TASK TO CARRY OUT »
In the entries below, identify every line with the string "agent" and copy it.

SUPPLIED ENTRIES »
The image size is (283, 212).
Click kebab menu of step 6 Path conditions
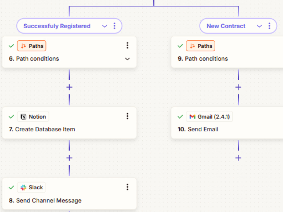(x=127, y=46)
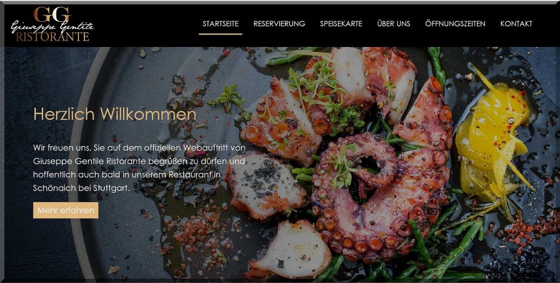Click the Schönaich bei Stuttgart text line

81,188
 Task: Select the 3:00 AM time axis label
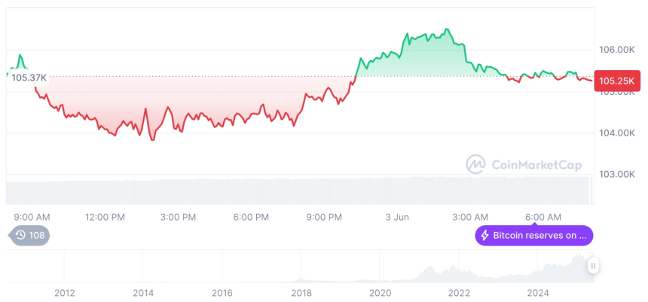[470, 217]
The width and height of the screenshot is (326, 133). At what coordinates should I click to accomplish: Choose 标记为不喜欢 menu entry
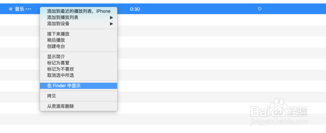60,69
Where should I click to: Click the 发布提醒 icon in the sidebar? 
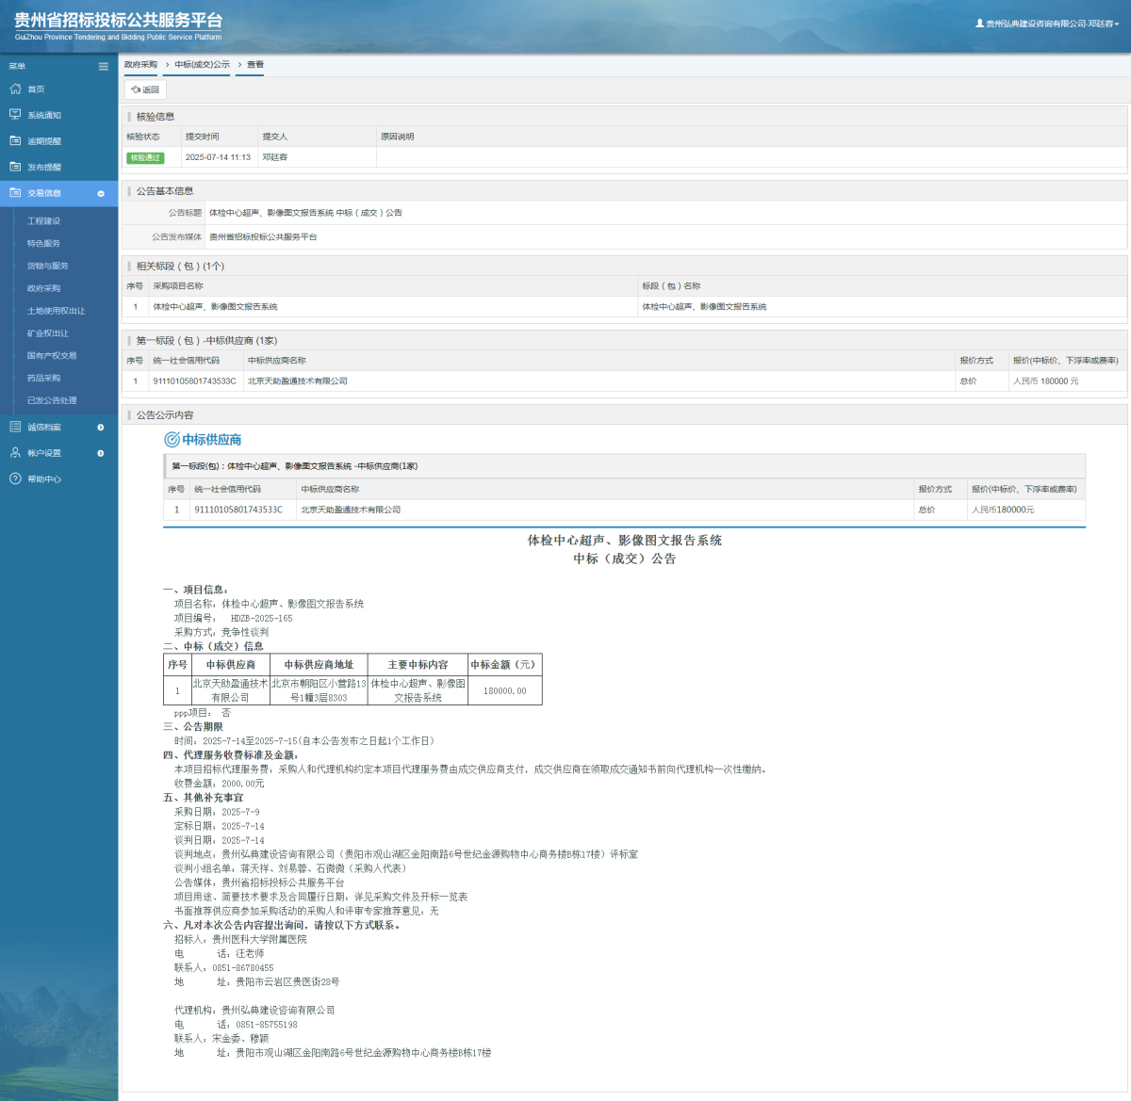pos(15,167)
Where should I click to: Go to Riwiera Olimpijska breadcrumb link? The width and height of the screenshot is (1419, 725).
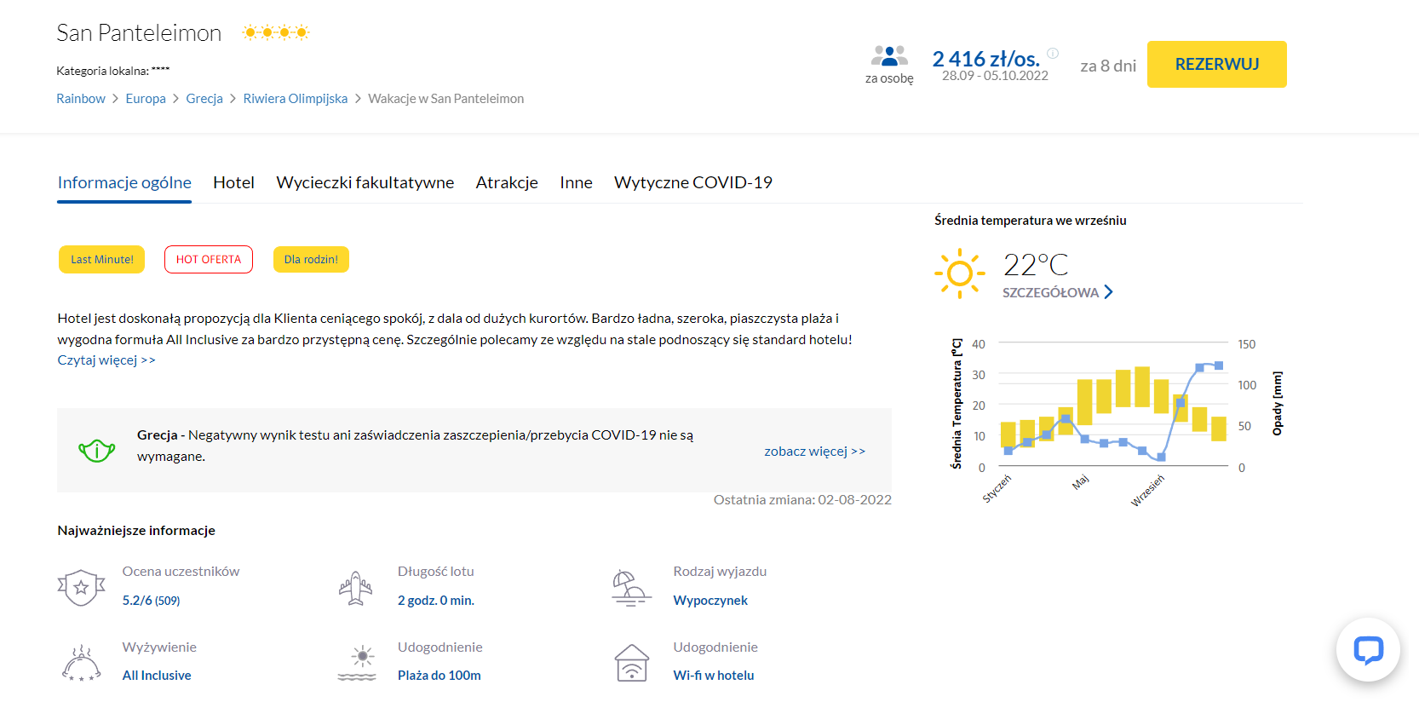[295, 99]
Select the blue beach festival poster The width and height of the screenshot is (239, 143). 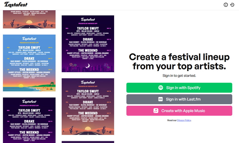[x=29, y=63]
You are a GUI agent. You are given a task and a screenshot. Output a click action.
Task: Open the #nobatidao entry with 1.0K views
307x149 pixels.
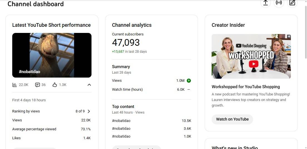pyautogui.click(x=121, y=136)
...
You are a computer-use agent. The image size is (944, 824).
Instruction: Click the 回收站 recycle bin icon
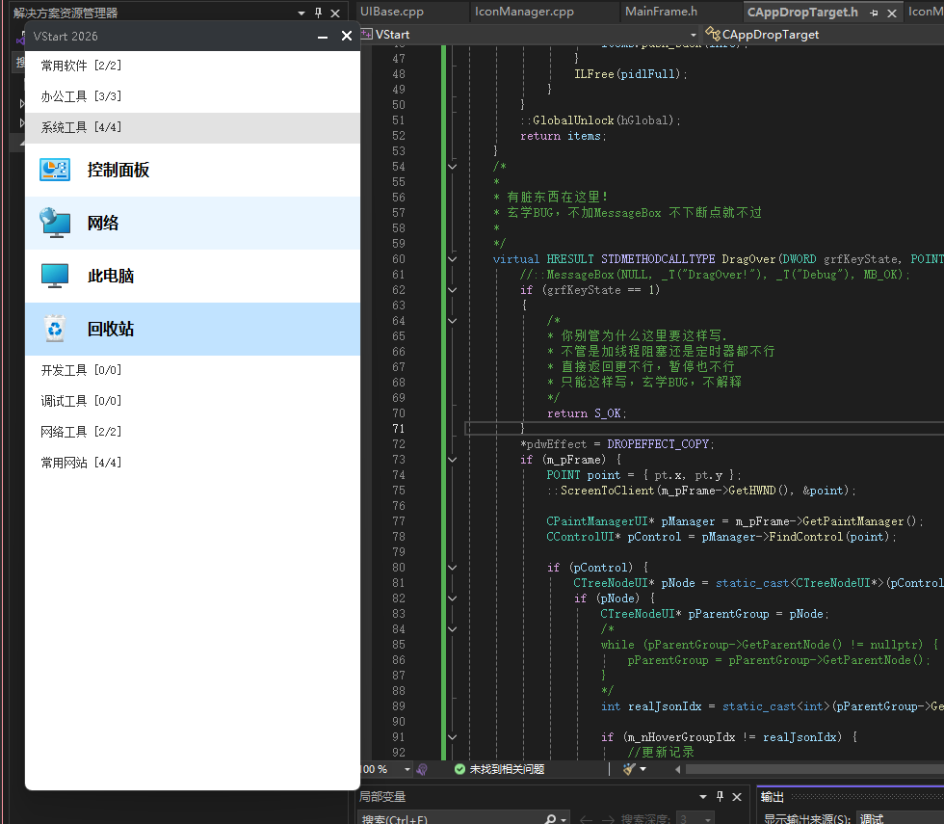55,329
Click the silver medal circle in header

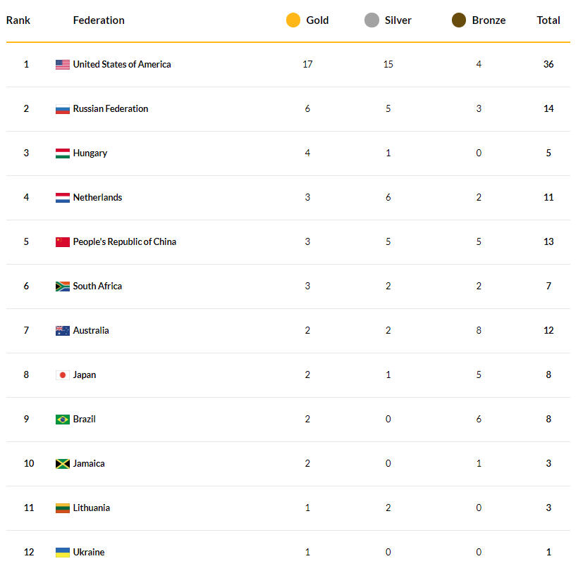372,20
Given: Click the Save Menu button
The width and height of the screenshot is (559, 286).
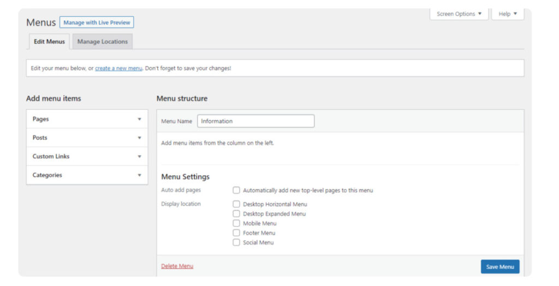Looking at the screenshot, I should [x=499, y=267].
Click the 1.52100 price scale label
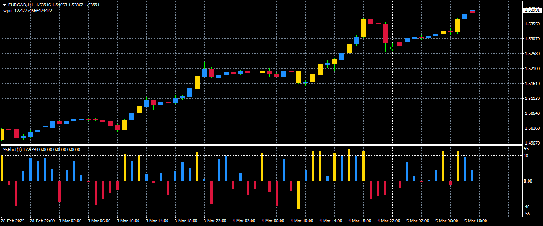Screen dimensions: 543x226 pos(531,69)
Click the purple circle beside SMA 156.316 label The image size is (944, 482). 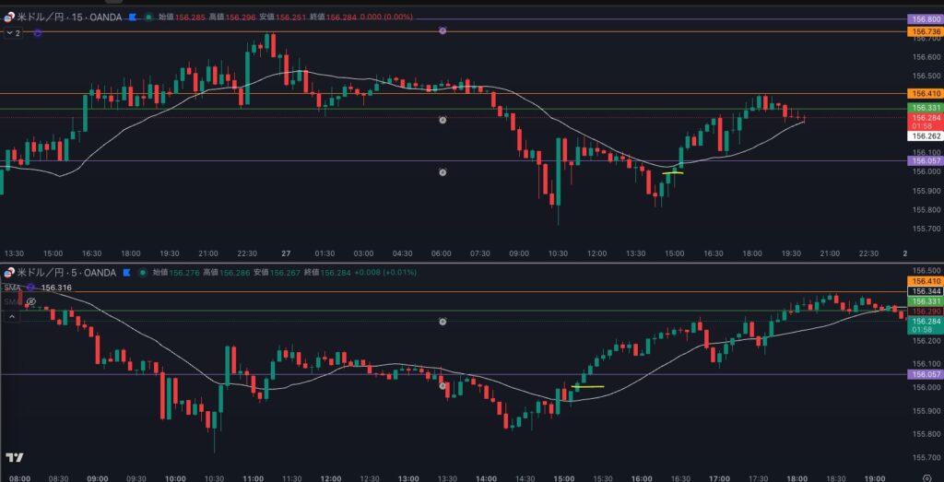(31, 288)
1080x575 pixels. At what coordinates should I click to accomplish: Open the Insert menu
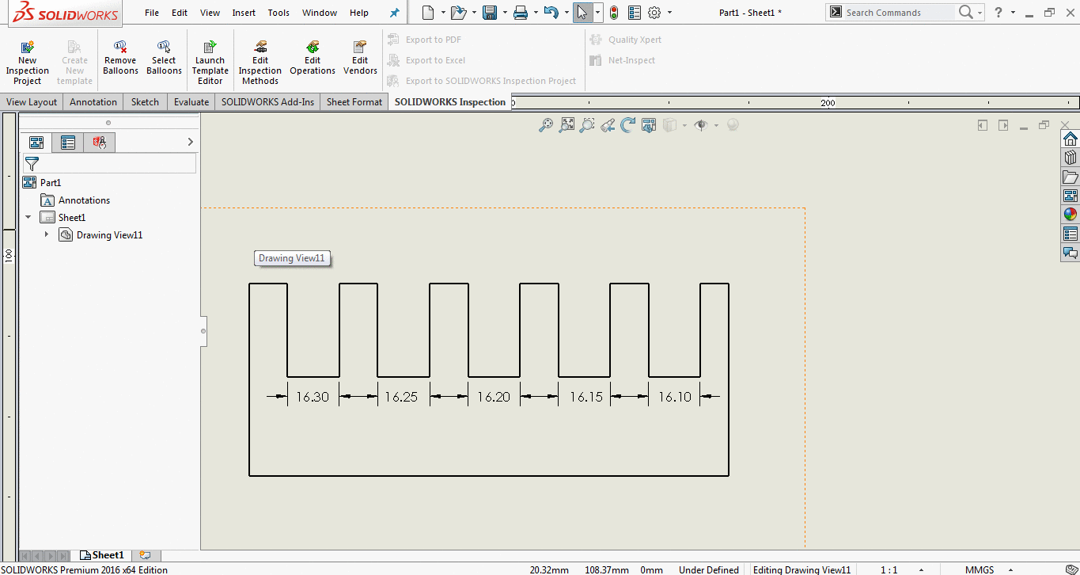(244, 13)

RESPONSE TO THIS TASK »
You are a GUI agent. You are given a task and a screenshot. Output a click action.
You are a computer-use agent. The image size is (944, 824).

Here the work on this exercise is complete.